Sucking the life out of “Ghosts”

As my Modern Drama class progresses through the Ibsen canon, I’ve been dipping into the BBC Video series, The Henrik Ibsen Collection.

Their presentation of A Doll’s House, starring Juliet Stevenson was wonderful, and so this evening, when I saw the cast that had been assembled for Ghosts (Judy Dench, Michael Gambon, Kenneth Branagh, Natasha Richardson, and Freddie Jones), I settled in for an anticipated treat. One that was, alas, not forthcoming.

I lay the blame at the feet not of that excellent set of actors, but at the director, a certain Elijah Moshinsky, who completely sucked the life out of the play.  He appears to view Ibsen as nothing more than as stern and serious, and completely missing his irony and comic characterizations.

Ghosts is not a moralizing sermon of a play, it is a satire of a society that prefers covering up ugly truths with homilies and burying one’s head in the sand rather than facing up to reality. Even though the tale is a tragic one, satires should be funny, and almost every opportunity that the playwright offered up was dropped on the floor by this director.

The cast of five is almost equally balanced between tragic and comic figures. The main characters are poor Oswald Alving, now dying of congenital syphilis and his mother Helen, who married too young and too enthrall to the church (and a particular pastor) to live the full life that her husband desired.

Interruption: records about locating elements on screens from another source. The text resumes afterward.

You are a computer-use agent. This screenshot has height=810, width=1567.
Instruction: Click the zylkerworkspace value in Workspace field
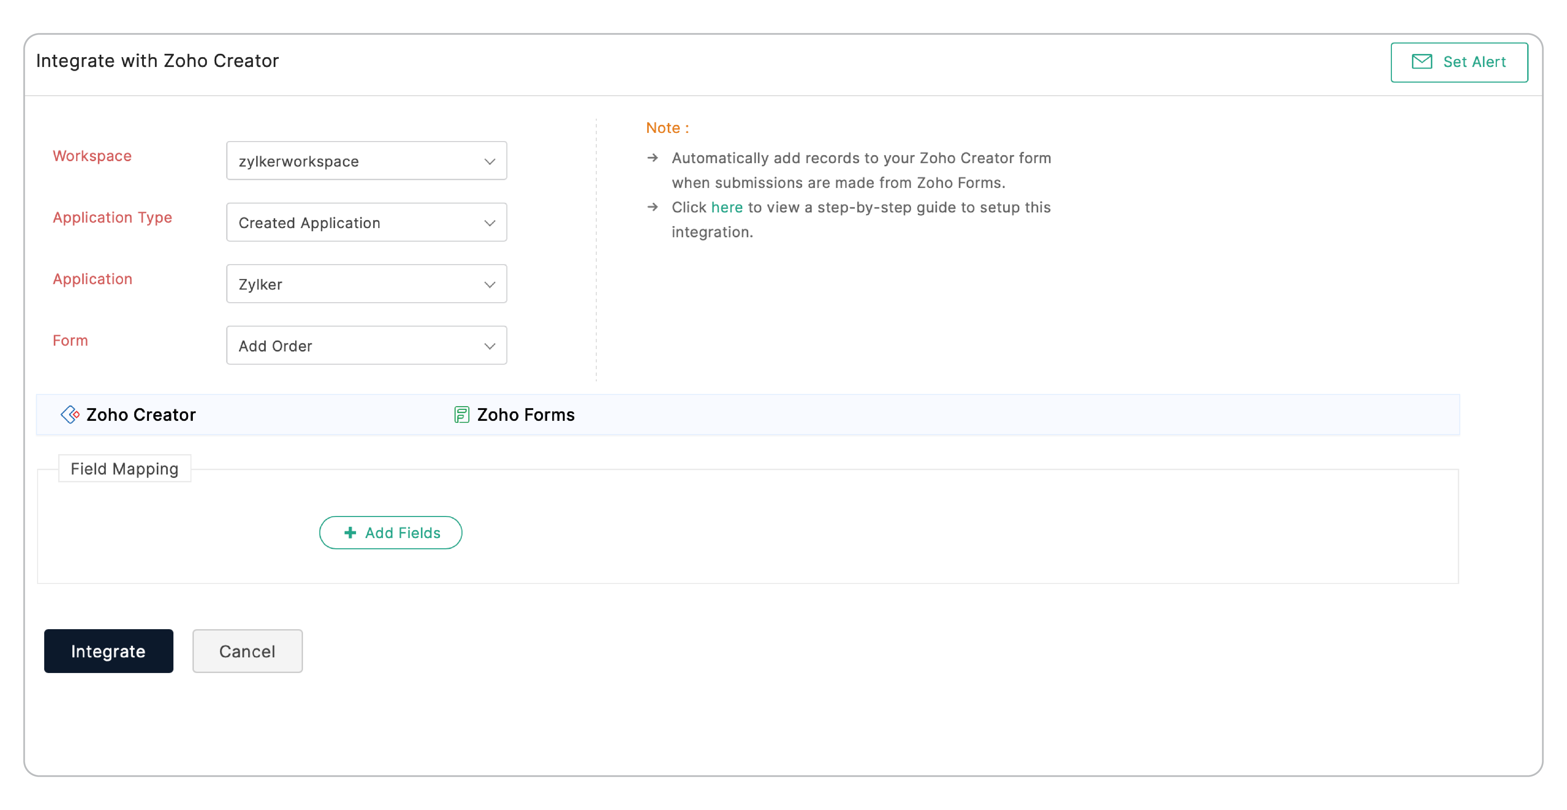(x=299, y=161)
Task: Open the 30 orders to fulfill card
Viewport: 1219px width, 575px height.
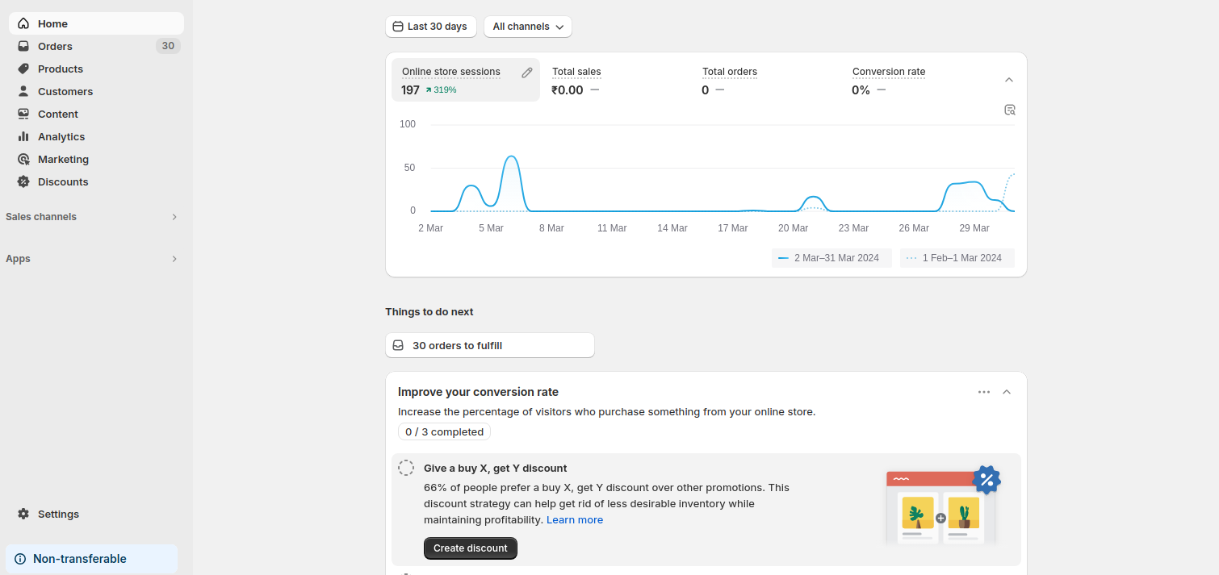Action: pyautogui.click(x=489, y=345)
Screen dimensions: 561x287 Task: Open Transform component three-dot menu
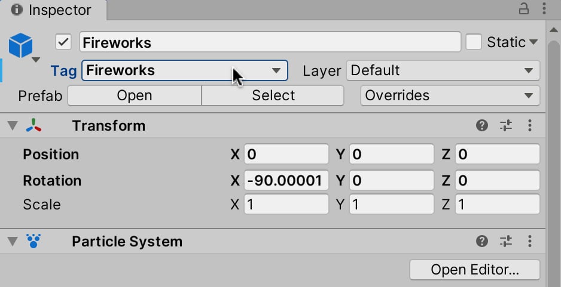(x=530, y=125)
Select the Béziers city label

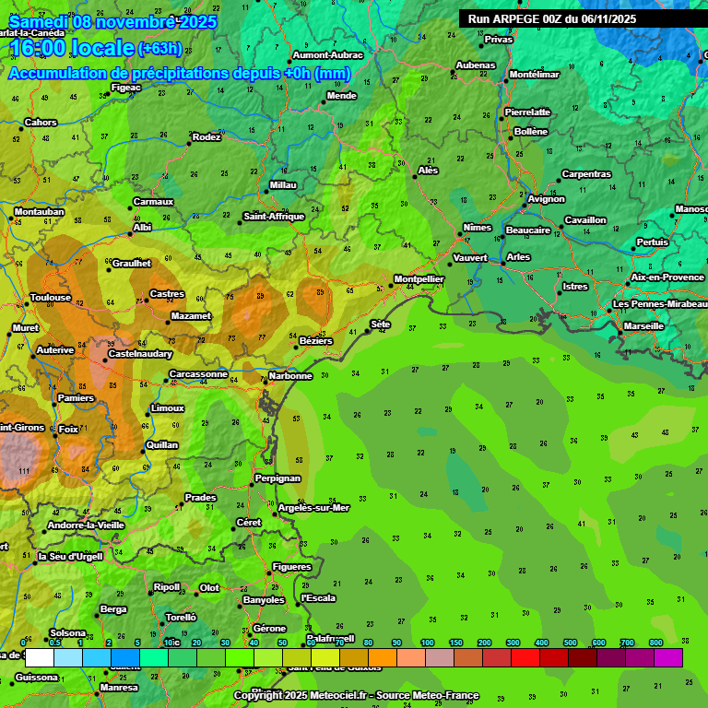point(316,341)
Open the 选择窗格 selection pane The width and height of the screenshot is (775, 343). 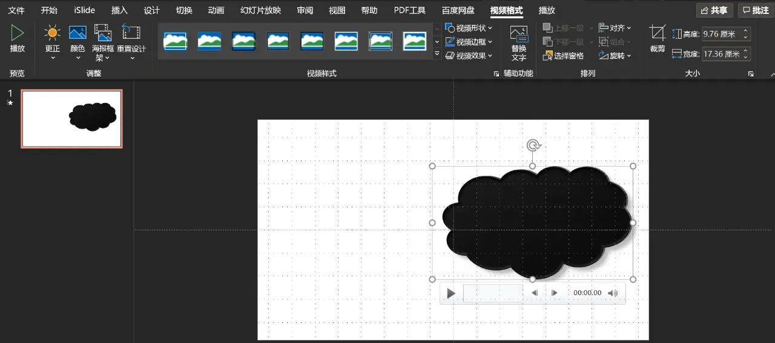(564, 56)
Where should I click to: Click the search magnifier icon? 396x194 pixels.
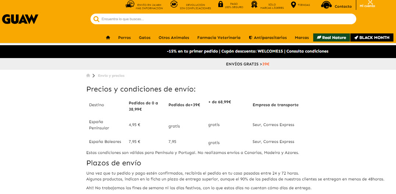pyautogui.click(x=96, y=19)
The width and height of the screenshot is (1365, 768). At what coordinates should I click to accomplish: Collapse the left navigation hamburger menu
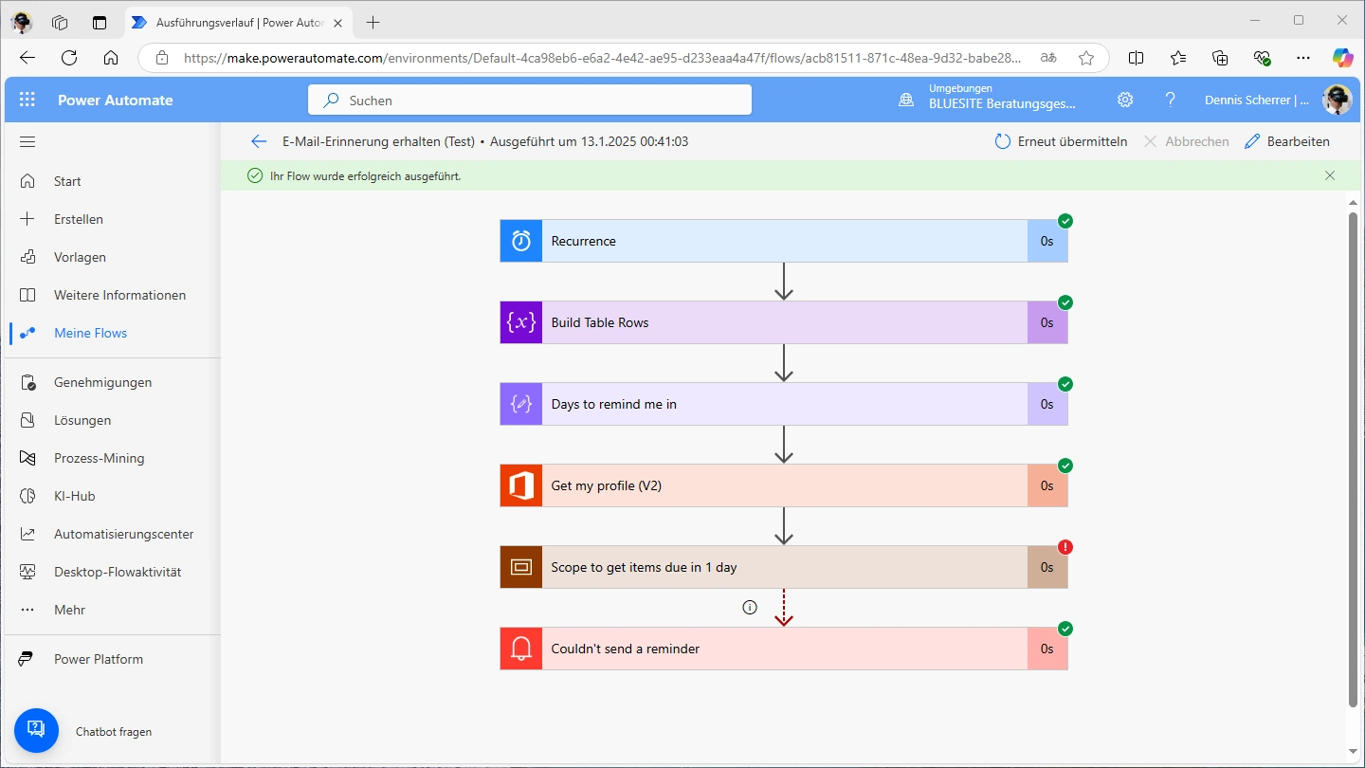[x=27, y=142]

She suffered an unhappy marriage and the shame of watching a bastard child of a maid grow up in her household. While these two are the main tragic figures, they have their moments of humor as well. as Oswald is a virgin and therefore can’t figure out how he has syphilis, and Helen is still carrying a torch for her priest, and ironically founding a home for bastard children in her husband’s honor.

On the other side of the equation, we have two comic characters, Jacob Engstrand, an old reprobate who always manages to come out looking like a rose, and his adopted daughter, Regina, whose figure is newly busting at the seams and who is looking for opportunities to turn it to her advantage.

Caught in the middle is the main object of Ibsen’s satire, Pastor Manders, who is a lily-livered moralist more concerned with his own image in society than in doing the right thing. He’s very much in the mold of Torvald Helmer, Nora’s husband in A Doll’s House, but without any of Torvald’s redeeming characteristics. He scolds Mrs. Alving for allowing her son to become an artist, and is constantly bamboozled by old Engstrand.

Engstrand’s machinations to become proprietor of a bawdy house (carefully disguised as a home for wayward sailors) and Regina’s attempts to flaunt her assets are both ripe for comic relief from the tragic illness of Oswald, but Moshinsky will have none of that. Gloom and darkness there is aplenty, but the dark humor that sparkles in the text is completely missing.